Monopoly: Looking at Real Estate Through Lens of Board Game

Monopoly: Looking at Real Estate Through Lens of Board Game

Frank Voisin writes about value investing topics at http://www.frankvoisin.com

For some Friday fun, I thought I’d take a look at the returns on investment for each Monopoly tile. The first chart shows the purchase price, cost to build a house and hotel, and the associated rents of each property:


Monopoly Base Case

With this starting point, we can then calculate the return at each level of investment. I have added a heat map to each column to help suss out any interesting patterns.


Monopoly Property ROI

I was surprised by the results. I would not have guessed in advance that Connecticut Ave with a hotel produces the greatest ROI achievable in the game, nor would I have guessed that this return would be a staggering 6410 bp greater than the lowest performing property with a hotel. In general, the gap between the best and worst performer in each improvement category is far greater than I expected.

I was also surprised to see that the more expensive properties produce significantly greater returns. For example, Boardwalk with no improvements trades for just 8x its rental income, whereas Mediterranean Ave trades for a whopping 30.3x.
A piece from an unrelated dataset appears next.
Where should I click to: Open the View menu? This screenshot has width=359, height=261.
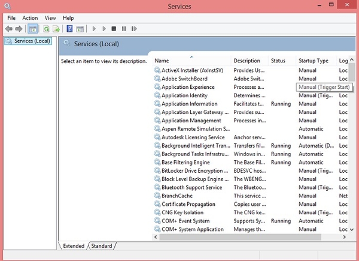[x=50, y=18]
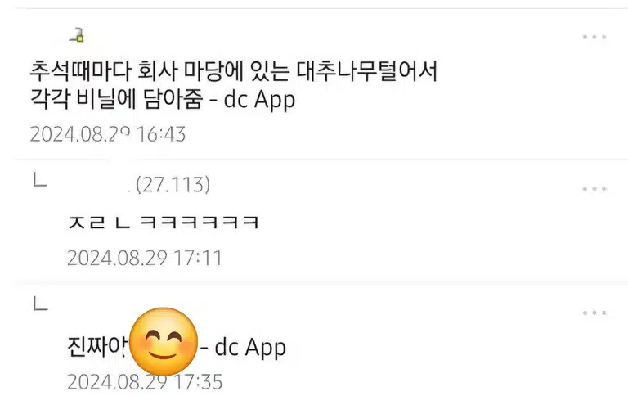Click the comment line 각각 비닐에 담아줌
The height and width of the screenshot is (414, 628).
[117, 98]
This remains generally true as you build houses however there are notable exceptions which the heat map illustrates. As we move down the columns, we see that there are anomalies where it makes more sense to build houses on lower priced properties instead of on the higher priced properties. For example, Virginia Ave (purple) has a significantly higher return than North Carolina Ave (green) beginning at 3 houses. As more is invested in these properties, the gap grows.

It is interesting to note that two properties at polar opposites on the value scale, Mediterranean Ave and Boardwalk, act as clear outliers from the others. Is this because they are the most memorable to players and thus most inefficiently priced? Mediterranean produces about 1/2 the returns of its nearest neighbour, Baltic. An unimproved Mediterranean and an unimproved Baltic produce returns that are 334bp apart, whereas Baltic and the second most expensive property on the board, Park Place, are an equivalent 333bp apart. A similar gap exists between Park Place and Board Walk at the high end of the spectrum. Mediterranean is a classic value trap, whereas Baltic appears to be a good value opportunity.

There are a few properties which should be considered highly desirable as they produce outsized returns for their neighbourhoods. New York Avenue is one, and the yellow properties of Atlantic, Ventnor and Marvin Gardens as well. These may be benefiting from abnormal demand from police and correctional officers on high government salaries.

Two groups of properties exhibit “crossover” in that they move from relatively strong (weak) performers to relatively weak (strong) performers. The blue properties become great investments as you invest in more houses, whereas the green properties do the opposite. Is this because people want to live near free parking, but not near crime that is so reprehensible that you are sent directly to jail without due process?

What are your takeaways from these Monopoly property ROIs?